Só os ingênuos acreditam em imprensa isenta em uma sociedade capitalista – na qual ela defende o interesse de seus donos e anunciantes. E mais ainda em um país como o Brasil, em que praticamente inexistem meios de comunicação públicos, tampouco democráticos e de qualidade, como em outros lugares do mundo.

A “história oficial” que tenta contar a mídia brasileira hoje é a de que vivemos em um país subitamente assaltado, nos últimos 15 anos, por “quadrilhas” e governos populistas e incompetentes. E que tenta, por meio de uma justiça corajosa e impoluta, livrar-se desse flagelo “limpando” a ferro e fogo a nação. Enquanto isso, um governo, coitado, que não é perfeito, alçado ao poder pelas “circunstâncias”, tenta modernizar o Brasil com reformas inadiáveis para tirá-lo de uma terrível bancarrota em que o governo anterior o enfiou.

Mas a história real que ficará registrada nos livros do futuro falará de um Brasil que, no início do Século 21, chegou a sair da 14ª economia do mundo para sexta nos últimos 15 anos – e que ainda ocupa nono lugar entre as nações mais importantes do mundo.

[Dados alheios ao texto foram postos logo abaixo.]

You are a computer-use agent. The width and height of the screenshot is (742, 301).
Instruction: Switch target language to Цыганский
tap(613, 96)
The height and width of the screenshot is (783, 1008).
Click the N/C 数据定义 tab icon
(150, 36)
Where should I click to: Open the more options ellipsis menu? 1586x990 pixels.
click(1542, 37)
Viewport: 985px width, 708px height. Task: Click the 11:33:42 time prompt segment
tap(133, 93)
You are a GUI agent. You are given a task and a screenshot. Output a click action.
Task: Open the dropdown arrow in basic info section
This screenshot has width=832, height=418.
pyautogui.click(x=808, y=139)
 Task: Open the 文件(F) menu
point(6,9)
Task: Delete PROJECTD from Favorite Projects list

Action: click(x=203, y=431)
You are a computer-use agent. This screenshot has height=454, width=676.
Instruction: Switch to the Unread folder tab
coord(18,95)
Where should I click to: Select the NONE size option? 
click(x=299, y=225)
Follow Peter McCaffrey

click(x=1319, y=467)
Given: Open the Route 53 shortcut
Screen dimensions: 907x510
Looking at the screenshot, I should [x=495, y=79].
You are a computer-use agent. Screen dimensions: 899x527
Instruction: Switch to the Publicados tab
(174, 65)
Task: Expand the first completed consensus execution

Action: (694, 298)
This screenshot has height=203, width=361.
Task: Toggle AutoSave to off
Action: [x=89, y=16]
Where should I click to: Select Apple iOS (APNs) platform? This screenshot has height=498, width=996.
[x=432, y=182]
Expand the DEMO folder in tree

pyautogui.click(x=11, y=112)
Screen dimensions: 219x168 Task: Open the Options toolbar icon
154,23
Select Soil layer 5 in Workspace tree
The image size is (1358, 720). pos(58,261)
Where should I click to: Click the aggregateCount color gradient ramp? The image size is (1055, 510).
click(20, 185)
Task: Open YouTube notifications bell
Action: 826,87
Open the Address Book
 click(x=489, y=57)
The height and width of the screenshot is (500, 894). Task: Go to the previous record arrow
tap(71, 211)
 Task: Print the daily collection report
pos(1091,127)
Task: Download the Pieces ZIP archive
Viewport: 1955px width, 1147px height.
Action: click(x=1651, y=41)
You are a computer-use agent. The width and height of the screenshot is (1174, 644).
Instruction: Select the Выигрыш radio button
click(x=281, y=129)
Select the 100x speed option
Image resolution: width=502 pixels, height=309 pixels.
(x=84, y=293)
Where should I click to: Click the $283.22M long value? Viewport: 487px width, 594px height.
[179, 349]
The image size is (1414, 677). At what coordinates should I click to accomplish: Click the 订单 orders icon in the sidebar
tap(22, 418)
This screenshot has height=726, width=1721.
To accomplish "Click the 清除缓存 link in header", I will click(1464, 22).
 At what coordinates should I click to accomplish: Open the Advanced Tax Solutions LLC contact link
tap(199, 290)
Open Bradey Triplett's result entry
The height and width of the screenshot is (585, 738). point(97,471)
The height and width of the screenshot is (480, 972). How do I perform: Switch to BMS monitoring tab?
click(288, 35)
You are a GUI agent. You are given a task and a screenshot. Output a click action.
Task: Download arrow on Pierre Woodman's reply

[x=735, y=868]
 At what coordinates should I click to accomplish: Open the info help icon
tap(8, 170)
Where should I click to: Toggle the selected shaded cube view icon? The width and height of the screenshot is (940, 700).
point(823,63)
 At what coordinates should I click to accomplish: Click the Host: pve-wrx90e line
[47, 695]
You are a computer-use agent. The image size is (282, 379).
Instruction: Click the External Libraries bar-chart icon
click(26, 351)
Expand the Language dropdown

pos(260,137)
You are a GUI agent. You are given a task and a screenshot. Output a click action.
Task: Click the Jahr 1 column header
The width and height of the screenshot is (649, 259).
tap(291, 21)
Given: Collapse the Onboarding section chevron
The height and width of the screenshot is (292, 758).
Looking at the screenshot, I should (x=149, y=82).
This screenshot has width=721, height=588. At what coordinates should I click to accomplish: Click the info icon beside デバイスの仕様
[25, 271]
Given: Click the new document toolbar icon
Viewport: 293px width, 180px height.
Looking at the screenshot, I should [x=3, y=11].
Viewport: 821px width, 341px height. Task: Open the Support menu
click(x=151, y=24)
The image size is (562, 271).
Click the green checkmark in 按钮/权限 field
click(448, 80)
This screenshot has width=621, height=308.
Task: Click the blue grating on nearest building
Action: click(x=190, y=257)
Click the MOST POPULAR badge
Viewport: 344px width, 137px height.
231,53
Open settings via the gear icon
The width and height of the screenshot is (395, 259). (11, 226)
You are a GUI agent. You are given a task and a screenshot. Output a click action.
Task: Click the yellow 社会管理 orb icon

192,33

De uma nação que mais que triplicou seu PIB nesse período – sem aumentar a sua dívida pública, seus débitos com principais credores internacionais e quadruplicou sua renda per capita, além de economizar mais de US$ 340 bilhões em reservas internacionais.

Um país que cortou o número de pobres pela metade, quadruplicou o número de escolas técnicas federais, construiu quase 2 milhões de casas populares, com qualidade suficiente para atrair até mesmo o interesse de altos funcionários do Estado, como procuradores da República. Um país que tinha voltado a construir refinarias, navios, grandes usinas hidrelétricas, gigantescas plataformas de petróleo e descoberto, com tecnologia própria, abaixo do fundo do mar, a maior província petrolífera do mundo nos últimos 50 anos.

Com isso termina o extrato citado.